18、本发明提供一种lc-ms/ms方法，通过dbs采样同时定量咖啡因及其三种主要代谢物。在方法开发和验证过程中，我们应用了几个关键技术来开发本方法。

19、(1)双定量采样技术准确采样

20、首先，目前已经认识到dbs采样提供了传统静脉穿刺的有吸引力的替代方案，因为它提供了微创技术以及血液收集，运输和储存方面的优势。然而，红细胞压积效应仍然是接受定量dbs分析的主要障碍。为了解决红细胞压积问题，使用10μl一次性定量毛细采血管收集固定体积的外周血并结合8mm全打孔干血斑提取技术，用于克服因dbs样品的红细胞压积水平变化而引入的偏倚。与其他复杂方法相比，这种方法由于其低成本和可获得性而易于在临床场景中实施。

21、(2)高回收率提取技术

22、其次，关于dbs样品的前处理，由于甲醇与流动相的相容性，首先选择甲醇作为萃取溶剂。然而，在这种条件下，分析物的提取回收率，特别是咖啡因的三种代谢物，还不够令人满意。因此，优化适当的提取程序以实现最大的和可重复的回收是另一个需要解决的挑战。如图3所示，向萃取溶剂中加入水以润湿和水合dbs样品导致更高的萃取回收率。添加补充的125mm甲酸可以进一步将提取回收率提高到近100％。在最后的优化过程中，用100μl含125mm甲酸的甲醇/水(80/20，v/v)混合物提取整个dbs样品。这种简单的手动提取方法可以转换为自动在线程序，这可能提供在大规模临床实践中实施的潜力，并结合dbs采样的优势。

23、(3)配对同位素内标消除基质效应技术

24、第三，虽然应用了配对稳定同位素标记的内标，但可可碱的基质效应不能完全消除。

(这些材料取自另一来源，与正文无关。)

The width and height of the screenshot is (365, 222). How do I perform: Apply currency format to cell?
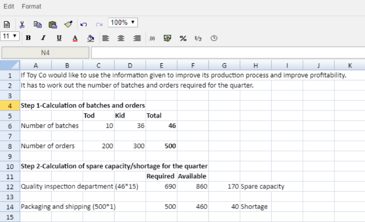(167, 38)
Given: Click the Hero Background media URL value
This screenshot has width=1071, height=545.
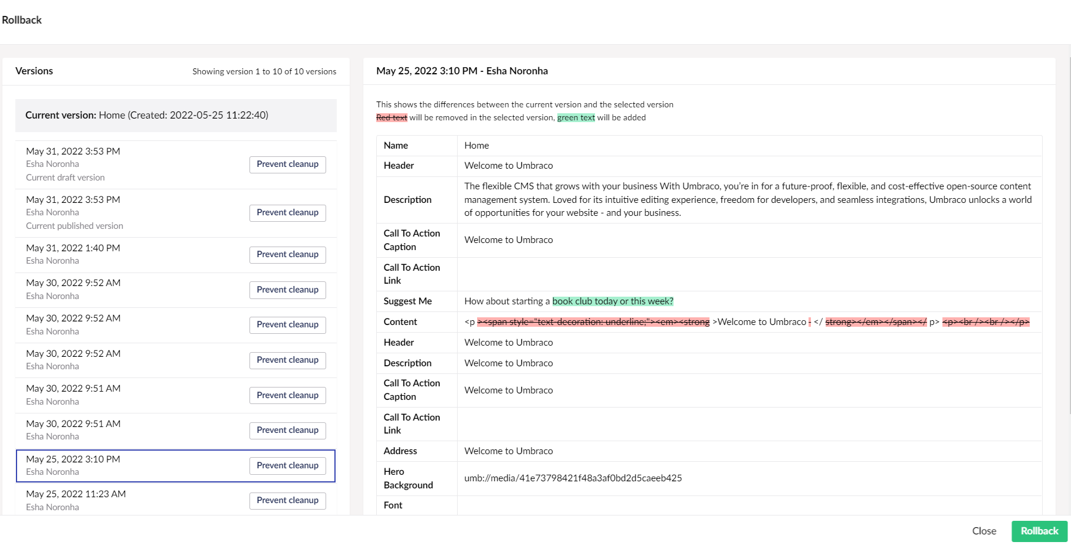Looking at the screenshot, I should (x=573, y=478).
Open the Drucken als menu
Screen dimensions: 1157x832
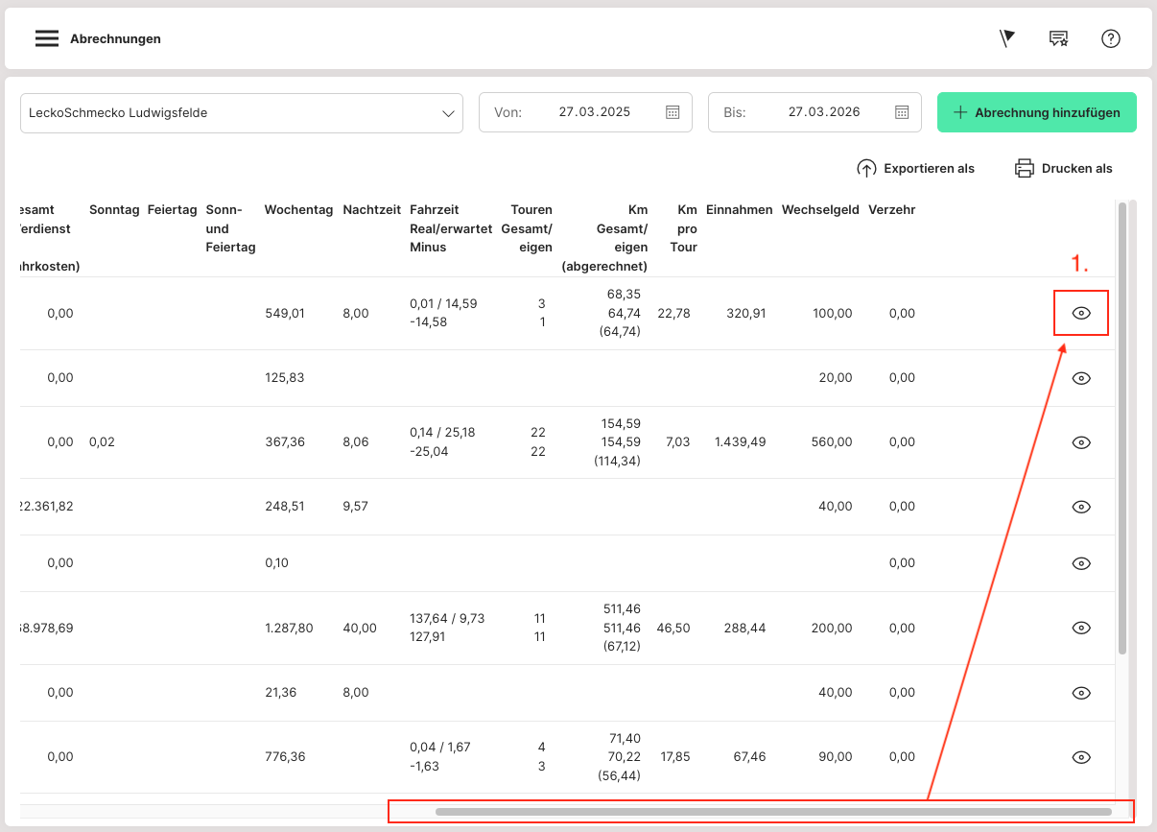[1076, 169]
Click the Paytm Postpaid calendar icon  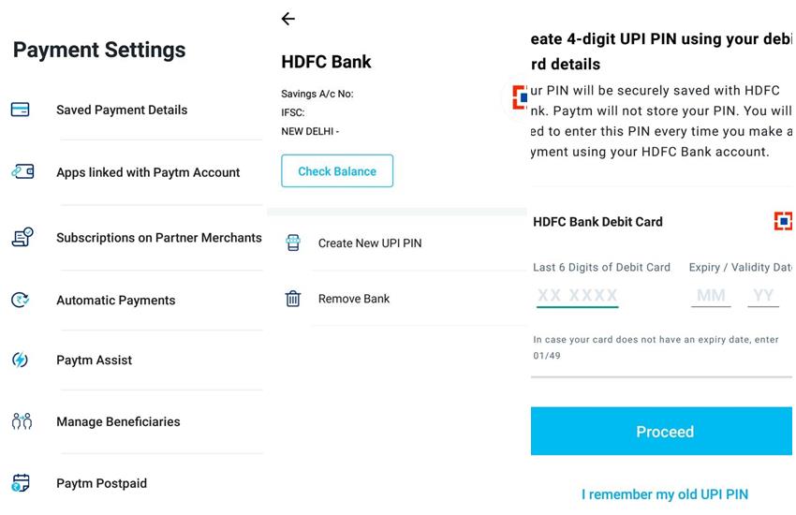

当应用可可碱-d6(m/z 187.0→168.8)的最佳mrm离子对时，发现了显著的离子抑制，这导致内标校正基质因子远远超过100％。令人惊讶的是，如果使用可可碱-d6的次优mrm离子对(m/z 187.0→143.9)，离子抑制将转换为与可可碱同步的离子增强，内标校正基质因子将减少到近100％，(如表9所示)。这种有趣的现象可以通过具有与可可碱的最佳mrm离子对(m/z 181.0→137.9)相同的电离特性和碎片离子(m/z 43.1)的可可碱-d6的次优(m/z187.0→168.8)而不是最优(m/z 187.0→168.8)mrm离子对来解释。

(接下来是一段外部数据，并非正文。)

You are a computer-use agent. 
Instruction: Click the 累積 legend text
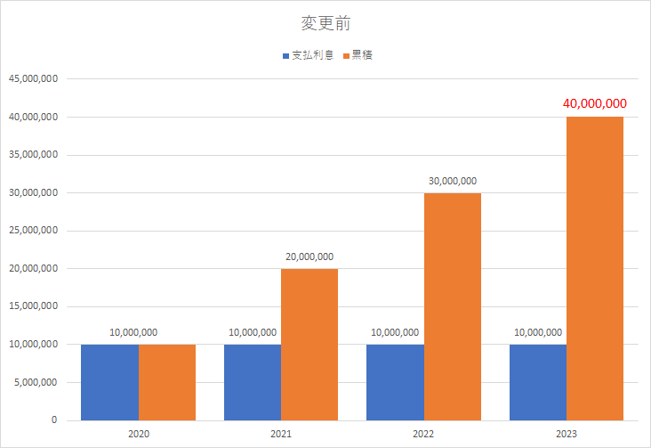point(362,55)
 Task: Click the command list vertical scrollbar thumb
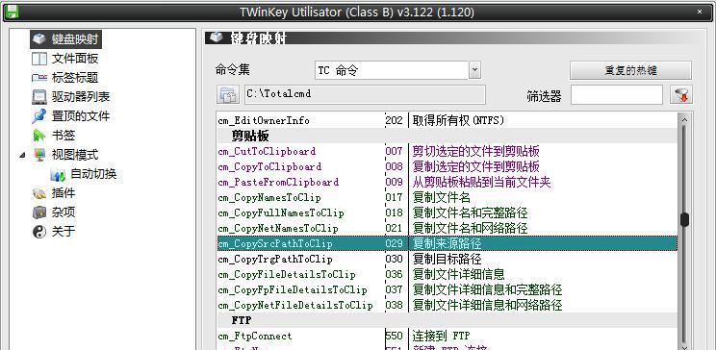click(684, 219)
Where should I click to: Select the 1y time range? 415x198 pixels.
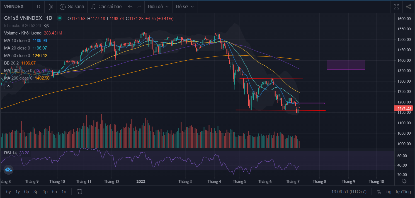click(x=18, y=192)
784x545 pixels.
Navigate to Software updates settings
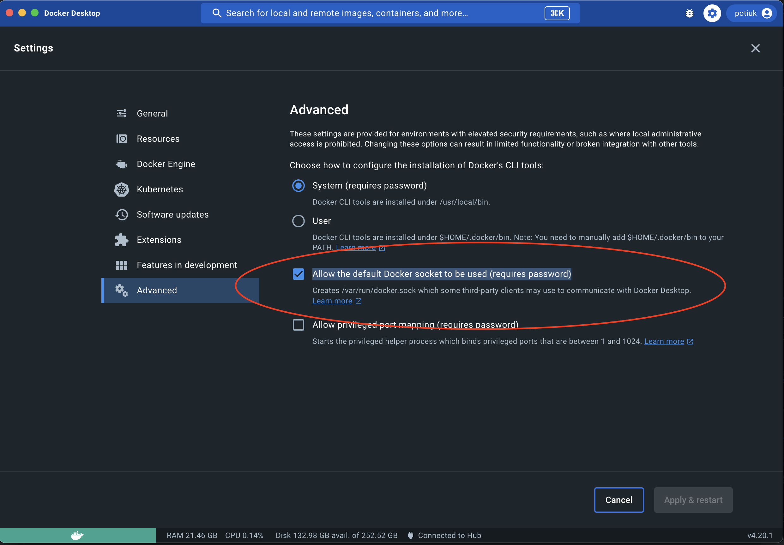click(x=173, y=214)
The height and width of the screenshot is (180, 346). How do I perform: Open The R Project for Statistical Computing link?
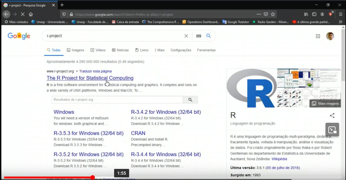(x=90, y=78)
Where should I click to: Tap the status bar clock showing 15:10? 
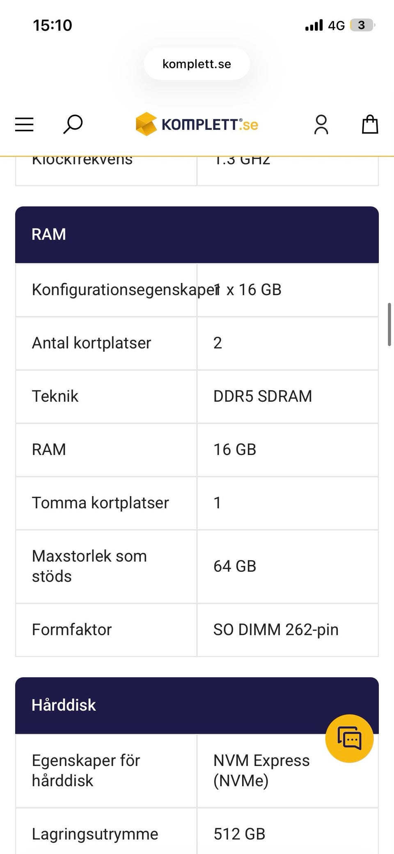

25、(4)碰撞能量缺损解决多组分浓度水平差异化一同分析技术

26、最后，在之前的研究中，我们发现早产儿咖啡因的浓度水平比三种主要代谢物高出两个数量级以上。要在单次分析运行中实现咖啡因及其三种初级代谢物的同时定量，需要克服过多离子同时到达质量检测器所导致的质量信号饱和。本文应用碰撞能量(ce)缺陷的实用策略对大浓度差引起的质量信号差异进行归一化。具体的方法是将咖啡因的最佳ce减半(从26v到13v)。如图4所示，当使用减半的ce时，咖啡因的峰值强度在105至106cps内，这与其三种代谢物的峰值强度处于相同的数量级。此外，应该指出的是，在非早产儿人群中进行相关的研究如成人cyp1a2的代谢表型研究时，由于咖啡因及其代谢物的浓度范围在相同的数量级，因此应当采用咖啡因的最佳ce(26v)。

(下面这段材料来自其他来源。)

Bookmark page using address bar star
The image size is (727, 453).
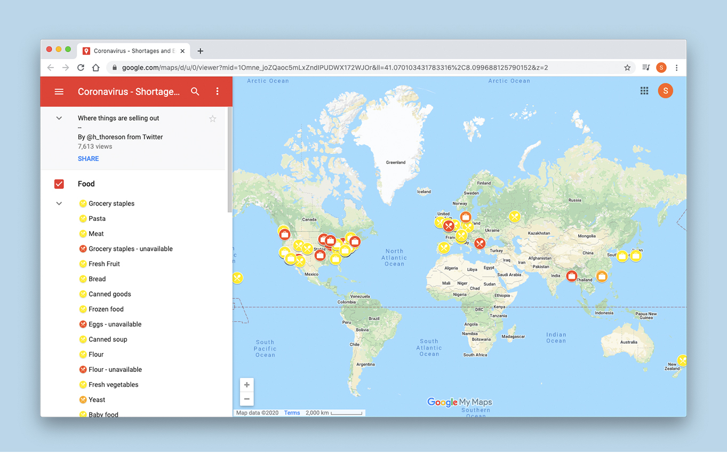coord(627,68)
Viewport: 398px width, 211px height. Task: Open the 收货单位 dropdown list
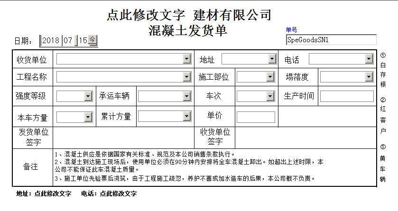(x=187, y=59)
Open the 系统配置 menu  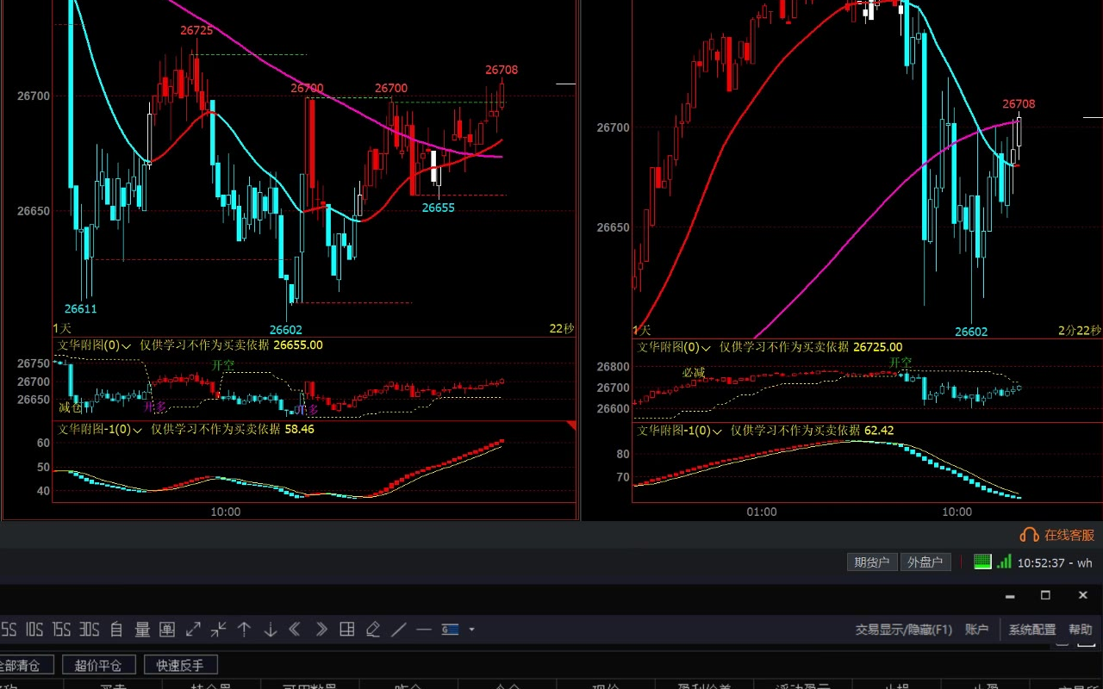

27、综上，本研究首次开发并充分验证了一个灵敏、可靠、方便和稳健的lc-ms/ms方法，通过10μl定量毛细管采样结合全打孔dbs样品制备技术同时定量咖啡因及其三种主要代谢物。采用四个配对稳定同位素标记的内标和碰撞能量缺陷策略进行准确定量。四种分析物的准确和精确定量不受dbs样品红细胞压积水平的影响。在dbs和血浆药物浓度之间观察到令人满意的平行性，一致性和相关性，表明该方法的临床适用性良好，可应用于相关的药代动力学和tdm研究。更重要的是，所提出的方法已成功地应用于咖啡因及其三种主要代谢物的临床tdm实践，为促进和支持早产儿咖啡因的精确给药提供了有价值的信息。